The Center for Urban and Regional Studies (CURS) at The University of North Carolina at Chapel Hill recently released a new report challenging the common idea that rural areas are the most distressed in the state. Instead, the report highlights urban areas as the most distressed. The data in the report should be helpful for Community Economic Development (CED) professionals in urban areas who need evidence of where troubled areas are located and how deeply distressed they are.
The report, North Carolina’s Distressed Urban Tracts: A View of the State’s Economically Disadvantaged Communities, can be found through the CURS website found here. It adds depth to the normally broad-brush picture of economic development need across the state that comes from using aggregate data. The most important take-away from the report is understanding that while poverty and other markers of distressed communities may be more prominent in rural areas overall, the depth of the distress in pockets of urban areas is greater than that found in rural areas. In other words, the majority of severely distressed areas – those neighborhoods facing the toughest development challenges– are found in North Carolina cities, not in unincorporated areas.
North Carolina has 18 urban areas (as defined by the U.S. Census), and every one contains at least one distressed area. A distressed area is a census tract (an established geographic area that generally includes around 4,000 people) with unemployment equal to or greater than 14.5%, annual per capita income that is approximately $17,000 or less, and a poverty rate equal or greater than 24%. Of the 162 distressed tracts in North Carolina, only 11 are in truly rural areas. The others are in urban settings.
The report is helpful in understanding how badly North Carolina has fared in the wake of the recession overall. The 162 figure of currently distressed areas is using a new, higher standard for designating an area as distressed. If pre-recession criteria were used, 413 tracts would qualify. Overall, the state is in much worse shape compared to a decade ago, regardless of where you live. The report makes clear rural areas are still struggling.
However, it is also helpful in understanding why, on one level, rural areas appear to be doing worse than urban areas on a wide range of economic criteria. Rural areas appear to be the neediest when data are used at the county level and averages are used. That is because counties with urban communities have wealthier areas that bring up the county average on most economic indicators. But when a smaller geographic area, such as census tracts, are used for comparisons, the stark disparities within counties show up, highlighting the fact that most severely distressed areas are in our cities.
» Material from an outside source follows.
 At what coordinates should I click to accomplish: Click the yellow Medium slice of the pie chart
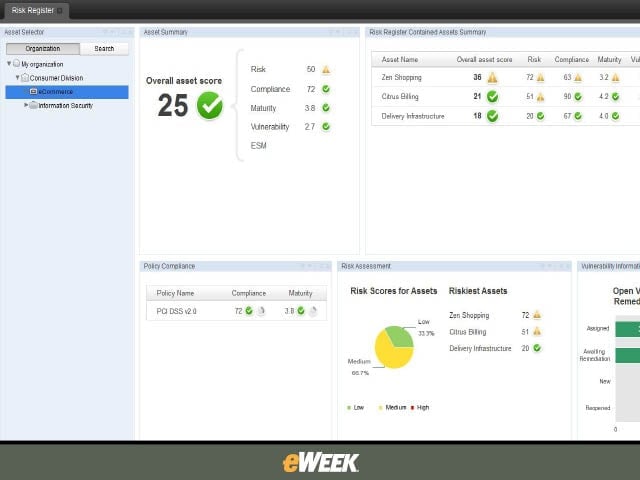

The best aspect of the report for CED officials may be in the appendixes, which list and rank the most distressed tracts, include maps of all urban areas showing where distressed areas are located, and provide the exact census track identifier for the 162 distressed tracts so that related census data on those areas can be obtained. Overall, the most severely distressed census track in the state is still considered rural: the East Kinston area of Lenoir County. The only other rural area in the top 10 severely distressed tracts, ranked 7th, is the Downtown, Rountree and Richardson Square area of Wilson in Wilson County. Otherwise the rest of the top 10 are urban, with the Lockwood area of Charlotte ranking 2nd.